*Texte*
=====

On revisite le parcours de vie de Nietzsche, de l'enfance au sein d'une famille bigote, (au moins quatorze pasteurs dans les ancêtres côté paternel et maternel), les drames, le décès d'un petit frère, la mort du père, les études au lycée de Psorta, puis un poste à l'université de Bâle en philologie en 1869. Elisabeth est une soeur dévouée entièrement à son illustre frère. Comment a-t-elle pu devenir une telle harpie ?

Ensuite, le parcours devient plus erratique, Nietzsche alias Fritz, de son vrai prénom Friedrich-Wilhelm (Frédéric-Guillaume en hommage à l'empereur) finit par voyager en Europe. Mais les douleurs s'intensifient : migraines ophtalmiques, migraines accompagnées, (vomissements, couché dans le noir…) jusqu'au jour où il voit de sa fenêtre en Italie un cheval se faire battre car il refuse d'avancer et il se jette au cou du cheval, l'embrasse. Et cela se termine par rapatriement et hospitalisation en clinique psychiatrique.

Lisbeth alias le lama, est toujours dévouée, mais son destin a croisé le couple Wagner, antisémites notoires qui se croient de race supérieure faisant le lit du futur Reich qui devait durer mille ans et se laisse convaincre aisément. Elle devient plus ou moins leur gouvernante. Nietzsche est lui-même séduit par Wagner, le musicien, car pour les idées on verra plus tard.

Guy Boley consacre un chapitre très intéressant à ce qu'il appelle « le cas Wagner » que Nietzsche fréquente jusqu'en 1872, Wagner, alors en exil en Suisse, est fasciné par les textes du philosophe sur Homère et les Grecs, ils apprécient tous les deux la mythologie et Schopenhauer et une véritable amitié est née :

Ils sont liés par les Grecs, par la mythologie et par Schopenhauer. L'un dit-il une phrase, l'autre aussitôt la complète. C'est l'harmonie parfaite, Montaigne-La Boétie au lac des quatre Cantons. Parce que c'était lui, parce que c'était moi, on connaît la chanson.

=====

*Données fournies*

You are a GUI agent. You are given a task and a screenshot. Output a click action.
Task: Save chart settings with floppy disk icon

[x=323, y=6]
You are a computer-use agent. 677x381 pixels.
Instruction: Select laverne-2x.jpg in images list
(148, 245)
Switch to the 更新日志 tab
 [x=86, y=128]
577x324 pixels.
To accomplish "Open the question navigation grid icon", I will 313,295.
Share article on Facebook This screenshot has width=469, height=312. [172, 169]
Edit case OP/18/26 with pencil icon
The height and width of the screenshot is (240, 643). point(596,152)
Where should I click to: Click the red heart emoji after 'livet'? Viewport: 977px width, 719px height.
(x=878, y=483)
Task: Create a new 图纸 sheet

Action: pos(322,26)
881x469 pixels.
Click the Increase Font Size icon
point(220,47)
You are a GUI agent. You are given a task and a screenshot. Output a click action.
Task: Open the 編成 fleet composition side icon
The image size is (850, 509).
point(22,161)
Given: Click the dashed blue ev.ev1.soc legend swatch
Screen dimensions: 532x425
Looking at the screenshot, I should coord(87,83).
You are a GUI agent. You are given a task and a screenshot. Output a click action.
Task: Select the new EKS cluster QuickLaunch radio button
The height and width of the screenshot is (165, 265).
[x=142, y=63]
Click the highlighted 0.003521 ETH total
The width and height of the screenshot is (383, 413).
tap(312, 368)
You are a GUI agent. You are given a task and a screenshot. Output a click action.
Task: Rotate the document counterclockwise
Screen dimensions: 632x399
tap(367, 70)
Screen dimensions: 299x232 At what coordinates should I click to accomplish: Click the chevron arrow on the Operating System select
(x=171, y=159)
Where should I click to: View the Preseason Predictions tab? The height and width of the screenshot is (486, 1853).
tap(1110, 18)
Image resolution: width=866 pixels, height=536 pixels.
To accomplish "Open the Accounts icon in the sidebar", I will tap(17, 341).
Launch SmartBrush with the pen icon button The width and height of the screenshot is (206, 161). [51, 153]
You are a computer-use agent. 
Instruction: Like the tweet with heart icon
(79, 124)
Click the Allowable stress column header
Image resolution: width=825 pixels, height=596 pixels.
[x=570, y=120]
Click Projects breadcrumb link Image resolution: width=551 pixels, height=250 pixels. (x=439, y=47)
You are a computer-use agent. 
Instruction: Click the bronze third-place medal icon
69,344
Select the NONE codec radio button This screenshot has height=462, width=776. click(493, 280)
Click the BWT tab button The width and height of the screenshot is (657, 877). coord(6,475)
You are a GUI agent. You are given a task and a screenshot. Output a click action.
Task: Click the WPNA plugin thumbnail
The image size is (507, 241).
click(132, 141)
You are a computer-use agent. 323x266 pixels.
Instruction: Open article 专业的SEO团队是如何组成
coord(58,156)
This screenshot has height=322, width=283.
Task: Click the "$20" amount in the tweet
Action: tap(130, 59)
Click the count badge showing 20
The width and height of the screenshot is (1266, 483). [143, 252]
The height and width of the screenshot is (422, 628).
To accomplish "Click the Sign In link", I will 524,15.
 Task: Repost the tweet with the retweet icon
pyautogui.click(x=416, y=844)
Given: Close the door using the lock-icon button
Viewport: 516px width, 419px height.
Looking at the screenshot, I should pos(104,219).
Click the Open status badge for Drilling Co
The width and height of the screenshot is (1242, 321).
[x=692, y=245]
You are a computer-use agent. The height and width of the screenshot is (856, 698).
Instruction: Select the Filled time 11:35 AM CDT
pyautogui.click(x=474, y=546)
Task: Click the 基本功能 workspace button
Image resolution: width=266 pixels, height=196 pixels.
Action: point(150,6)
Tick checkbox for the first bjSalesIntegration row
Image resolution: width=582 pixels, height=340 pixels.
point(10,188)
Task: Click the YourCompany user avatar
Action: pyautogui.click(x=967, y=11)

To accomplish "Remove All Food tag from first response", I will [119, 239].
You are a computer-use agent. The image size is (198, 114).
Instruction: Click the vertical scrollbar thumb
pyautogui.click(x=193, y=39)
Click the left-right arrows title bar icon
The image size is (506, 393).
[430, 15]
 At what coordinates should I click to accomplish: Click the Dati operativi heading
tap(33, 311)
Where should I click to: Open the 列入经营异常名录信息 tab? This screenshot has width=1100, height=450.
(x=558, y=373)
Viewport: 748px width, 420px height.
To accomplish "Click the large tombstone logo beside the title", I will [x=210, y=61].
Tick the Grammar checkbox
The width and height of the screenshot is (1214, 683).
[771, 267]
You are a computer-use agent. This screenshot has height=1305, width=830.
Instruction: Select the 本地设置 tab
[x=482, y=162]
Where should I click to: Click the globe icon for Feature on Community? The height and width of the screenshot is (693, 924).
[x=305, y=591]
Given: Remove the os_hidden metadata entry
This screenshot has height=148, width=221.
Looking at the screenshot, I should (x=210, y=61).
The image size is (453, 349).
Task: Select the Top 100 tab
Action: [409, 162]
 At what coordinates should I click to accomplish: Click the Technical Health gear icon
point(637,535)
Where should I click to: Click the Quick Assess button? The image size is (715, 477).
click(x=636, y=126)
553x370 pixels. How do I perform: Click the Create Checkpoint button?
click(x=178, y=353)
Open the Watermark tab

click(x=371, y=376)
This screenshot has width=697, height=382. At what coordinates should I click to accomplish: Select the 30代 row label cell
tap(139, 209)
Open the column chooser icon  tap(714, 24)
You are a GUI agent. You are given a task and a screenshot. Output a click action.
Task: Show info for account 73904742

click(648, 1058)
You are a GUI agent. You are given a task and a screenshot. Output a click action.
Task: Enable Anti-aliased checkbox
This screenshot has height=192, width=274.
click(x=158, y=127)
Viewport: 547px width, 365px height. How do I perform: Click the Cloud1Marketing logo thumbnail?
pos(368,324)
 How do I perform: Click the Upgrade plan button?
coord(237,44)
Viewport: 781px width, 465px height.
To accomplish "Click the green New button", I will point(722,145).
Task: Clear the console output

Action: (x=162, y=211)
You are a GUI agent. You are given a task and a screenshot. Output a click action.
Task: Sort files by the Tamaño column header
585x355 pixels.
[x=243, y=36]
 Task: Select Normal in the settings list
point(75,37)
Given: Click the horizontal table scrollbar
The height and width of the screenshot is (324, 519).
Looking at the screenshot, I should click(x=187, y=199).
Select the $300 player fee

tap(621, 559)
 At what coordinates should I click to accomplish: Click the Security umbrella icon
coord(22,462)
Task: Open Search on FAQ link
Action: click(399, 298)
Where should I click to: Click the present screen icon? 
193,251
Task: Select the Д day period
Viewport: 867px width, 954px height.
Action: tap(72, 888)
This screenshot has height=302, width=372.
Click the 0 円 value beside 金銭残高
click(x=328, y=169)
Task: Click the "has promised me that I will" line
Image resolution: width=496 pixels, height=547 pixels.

=====

*Exercices à traiter*
(a) D'après le texte sur Nietzsche, en quelle année obtient-il un poste à l'université de Bâle ?
(b) Reprenez le texte sur Nietzsche et Wagner pour le prolonger à la suite de sa dernière phrase.

*Réponses par exercice*
(a) En 1869.

(b)
Mais Nietzsche ouvre les yeux lorsqu'il se rend à Bayreuth et voyant Wagner faire la roue devant les notables de la ville, il finit par renoncer à assister à la première du Ring et c'est le début de l'errance :

Ainsi commence sa nouvelle vie d'errant, de fugitif errant, de moine sans église et d'ermite sans grotte. Une vie dans laquelle il pourra, pas à pas, mont après mont, lac après lac, seul et toujours souffrant mais enfin rayonnant, lumineux, devenir l'inventeur et le souverain de lui-même.

Pendant ce temps, Lisbeth Elle croise le chemin de chemin de Bernhard Förster, antisémite encore plus extrême que le couple Wagner et elle va épouser ses croyances aveuglément et le suivre en Amérique du sud pour créer au Paraguay une colonie aryenne Nueva Germania … et je ne divulgâcherai pas plus…

Comment Lisbeth a-t-elle délaissé son rôle d'âme soeur dévouée pour devenir une harpie ? au nom de ses croyances tout simplement : elle va prendre en mains la vie et les écrits de Fritz, les expurger de tout ce qui ne lui plaît pas alors qu'elle est totalement inculte. Nietzsche est devenu l'ombre de lui-même, ne sort plus de son mutisme depuis qu'il a quitté la clinique.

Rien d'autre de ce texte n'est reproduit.